- **Exercise material**
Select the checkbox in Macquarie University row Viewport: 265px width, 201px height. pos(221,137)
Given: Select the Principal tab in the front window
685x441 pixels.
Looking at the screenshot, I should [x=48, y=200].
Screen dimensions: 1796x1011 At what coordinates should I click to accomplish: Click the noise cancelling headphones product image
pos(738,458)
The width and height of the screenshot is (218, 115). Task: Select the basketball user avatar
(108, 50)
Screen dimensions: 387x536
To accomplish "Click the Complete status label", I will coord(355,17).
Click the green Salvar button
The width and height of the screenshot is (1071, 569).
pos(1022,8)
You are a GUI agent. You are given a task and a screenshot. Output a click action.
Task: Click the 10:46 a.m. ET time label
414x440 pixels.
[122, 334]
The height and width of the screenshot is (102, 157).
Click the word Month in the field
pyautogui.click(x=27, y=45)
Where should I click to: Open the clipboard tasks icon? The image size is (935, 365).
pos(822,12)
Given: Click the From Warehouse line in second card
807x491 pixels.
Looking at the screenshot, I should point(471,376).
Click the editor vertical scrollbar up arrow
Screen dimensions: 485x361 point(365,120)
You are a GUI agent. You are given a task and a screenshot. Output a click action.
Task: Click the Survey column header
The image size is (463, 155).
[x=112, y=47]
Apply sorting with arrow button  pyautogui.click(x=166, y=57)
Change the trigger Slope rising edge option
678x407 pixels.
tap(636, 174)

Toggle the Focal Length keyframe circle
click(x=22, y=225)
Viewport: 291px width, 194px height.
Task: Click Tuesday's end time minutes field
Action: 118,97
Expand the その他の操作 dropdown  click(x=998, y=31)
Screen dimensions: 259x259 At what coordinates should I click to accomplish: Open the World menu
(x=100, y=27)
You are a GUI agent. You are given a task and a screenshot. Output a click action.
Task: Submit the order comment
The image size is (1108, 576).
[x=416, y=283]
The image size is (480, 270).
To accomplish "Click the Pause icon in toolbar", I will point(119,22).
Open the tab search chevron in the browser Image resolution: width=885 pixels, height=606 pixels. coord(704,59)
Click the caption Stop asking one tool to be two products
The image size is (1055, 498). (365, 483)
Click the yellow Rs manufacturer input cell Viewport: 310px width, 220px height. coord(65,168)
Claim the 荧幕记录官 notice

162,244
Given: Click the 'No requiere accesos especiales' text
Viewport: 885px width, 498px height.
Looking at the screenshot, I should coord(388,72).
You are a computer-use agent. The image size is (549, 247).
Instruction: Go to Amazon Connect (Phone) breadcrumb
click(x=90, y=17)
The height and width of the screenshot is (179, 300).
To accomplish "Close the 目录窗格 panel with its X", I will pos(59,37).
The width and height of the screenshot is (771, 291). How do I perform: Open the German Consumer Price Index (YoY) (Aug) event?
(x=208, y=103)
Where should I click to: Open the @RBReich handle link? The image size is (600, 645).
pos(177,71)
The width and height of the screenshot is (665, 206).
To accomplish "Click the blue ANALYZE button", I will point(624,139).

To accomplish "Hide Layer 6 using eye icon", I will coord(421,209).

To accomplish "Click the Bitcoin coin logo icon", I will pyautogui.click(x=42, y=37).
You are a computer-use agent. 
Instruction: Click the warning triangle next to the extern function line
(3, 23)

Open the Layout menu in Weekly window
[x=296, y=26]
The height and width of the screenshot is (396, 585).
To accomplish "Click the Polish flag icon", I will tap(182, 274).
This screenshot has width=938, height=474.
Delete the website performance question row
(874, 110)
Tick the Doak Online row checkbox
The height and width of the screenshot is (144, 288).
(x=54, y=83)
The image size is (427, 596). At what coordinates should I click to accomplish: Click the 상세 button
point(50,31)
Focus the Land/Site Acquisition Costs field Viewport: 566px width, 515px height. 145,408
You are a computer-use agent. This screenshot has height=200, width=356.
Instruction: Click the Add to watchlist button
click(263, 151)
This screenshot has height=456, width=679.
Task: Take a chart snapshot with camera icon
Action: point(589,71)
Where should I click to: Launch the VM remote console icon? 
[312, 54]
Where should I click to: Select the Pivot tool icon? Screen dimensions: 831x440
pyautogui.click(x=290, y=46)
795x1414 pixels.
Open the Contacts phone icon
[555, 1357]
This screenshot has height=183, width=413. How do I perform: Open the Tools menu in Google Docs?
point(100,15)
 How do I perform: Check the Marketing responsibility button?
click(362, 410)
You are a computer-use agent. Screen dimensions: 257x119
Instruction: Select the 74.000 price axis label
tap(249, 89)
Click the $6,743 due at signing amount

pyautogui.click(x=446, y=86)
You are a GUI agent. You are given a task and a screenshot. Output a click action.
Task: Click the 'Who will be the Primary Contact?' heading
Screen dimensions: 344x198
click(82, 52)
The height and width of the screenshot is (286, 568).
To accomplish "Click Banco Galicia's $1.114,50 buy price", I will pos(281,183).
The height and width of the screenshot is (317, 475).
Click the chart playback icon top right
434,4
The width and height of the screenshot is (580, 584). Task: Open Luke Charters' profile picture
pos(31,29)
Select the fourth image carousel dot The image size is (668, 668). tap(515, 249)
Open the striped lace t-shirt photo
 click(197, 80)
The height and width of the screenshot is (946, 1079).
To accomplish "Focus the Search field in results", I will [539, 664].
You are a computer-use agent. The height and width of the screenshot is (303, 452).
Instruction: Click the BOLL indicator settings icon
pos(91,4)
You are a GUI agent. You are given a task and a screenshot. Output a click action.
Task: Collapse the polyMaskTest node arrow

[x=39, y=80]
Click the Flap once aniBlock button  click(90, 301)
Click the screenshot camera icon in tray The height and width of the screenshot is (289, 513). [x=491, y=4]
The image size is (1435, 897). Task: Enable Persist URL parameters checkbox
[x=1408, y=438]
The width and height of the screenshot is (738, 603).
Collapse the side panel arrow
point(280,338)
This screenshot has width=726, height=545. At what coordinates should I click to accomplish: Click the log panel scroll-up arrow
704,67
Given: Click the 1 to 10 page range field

- **Required work**
Show, from the material above, each line that includes the string "Focus".

- **The completed task**
Focus the Land/Site Acquisition Costs field Viewport: 566px width, 515px height. 145,408
To accomplish "Focus the Search field in results", I will [539, 664].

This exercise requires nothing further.